Excerpt provided
☆ ☆ ☆ ☆ ☆ ☆ ☆
SecDev EC2 test instance datanode migration failure

Graylog2 / graylog2-server

Free and open log management

Other

7.32k stars 1.05k forks source link

Attempted to run an in-place data node migration on on the green.secdev.torch.sh EC2 test instance using 6.1 alpha-4 Graylog and data node builds.

Progress appeared to be going smoothly until the final step of the process which hung for 20-30 mins with datat node never becoming Available.
At which point I noticed the Next button being active and (possibly erroneously?) took that to mean it was time to restart the Graylog server, which I did.
Upon Graylog restart got a ton of OS connection errors
Tried restarting data node and got various errors

Graylog server logs: graylog-server.log

Data node logs:

The migration look place around log time 2024-07-11 19:40, however there doesn't appear to be anything in the main logs from that time, and the logs in datanode-cluster-2024-07-11-1.log.gz only contain a few error messages for a troubleshooting attempt to restart datanode as root.
☆ ☆ ☆ ☆ ☆ ☆ ☆
Data shown
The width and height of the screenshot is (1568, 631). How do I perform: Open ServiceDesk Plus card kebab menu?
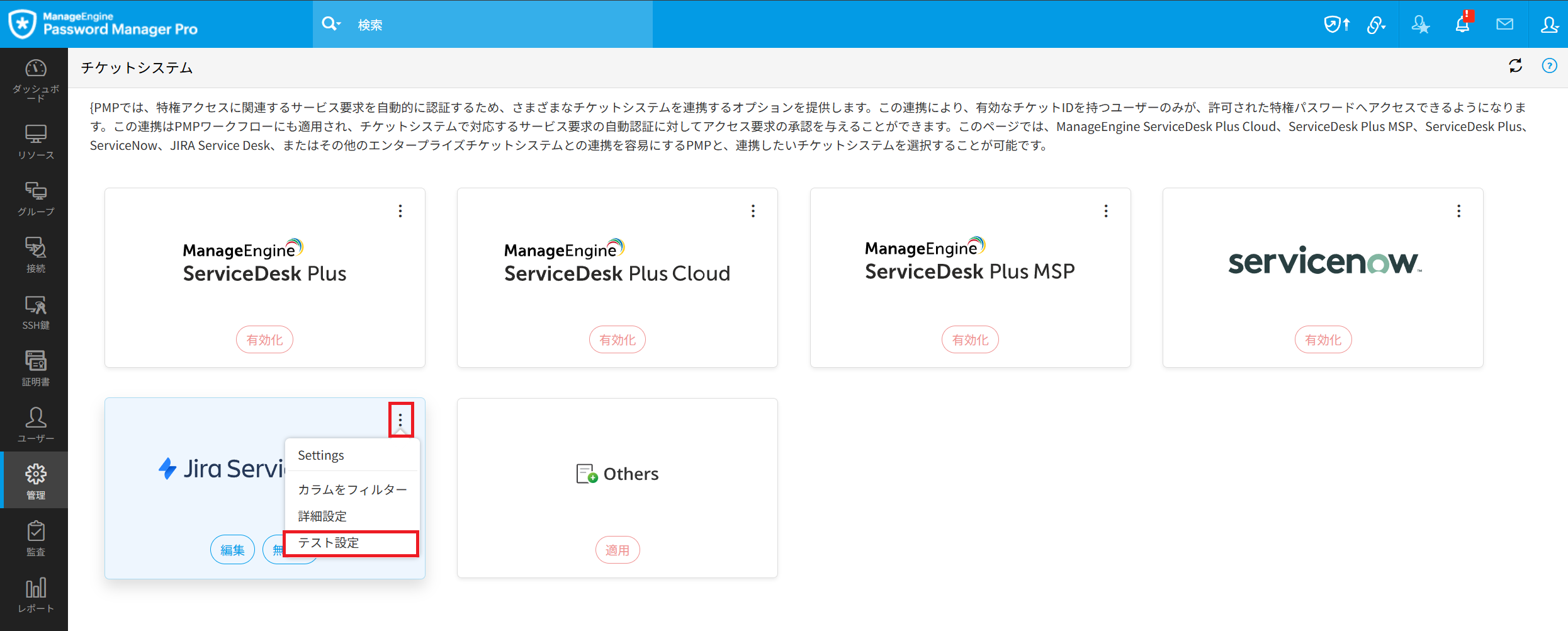click(400, 211)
☆ ☆ ☆ ☆ ☆ ☆ ☆
Directives
a: In the data node migration report, which Graylog and data node builds were used for the in-place migration?
b: Reproduce the passage of the data node migration report that opens with the words containing "Graylog server logs: graylog-server.log" and closes with "datanode as root.".
c: Extend the data node migration report beyond its final sentence.

Answers to the exercise
a: The 6.1 alpha-4 Graylog and data node builds.

b:
Graylog server logs: graylog-server.log

Data node logs:

The migration look place around log time 2024-07-11 19:40, however there doesn't appear to be anything in the main logs from that time, and the logs in datanode-cluster-2024-07-11-1.log.gz only contain a few error messages for a troubleshooting attempt to restart datanode as root.

c:
The subsequent logging from the 12th is the error output from non-root datanode restart attempts.

datanode-cluster.log datanode-cluster-2024-07-11-1.json.gz datanode-cluster-2024-07-11-1.log.gz datanode-cluster_deprecation.json datanode-cluster_deprecation.log datanode-cluster_server.json

Context

Data node testing.

Your Environment

Graylog Version: 6.1 alpha-4
Java Version: 17.0.11
OpenSearch Version: 2.12 (pre-migration)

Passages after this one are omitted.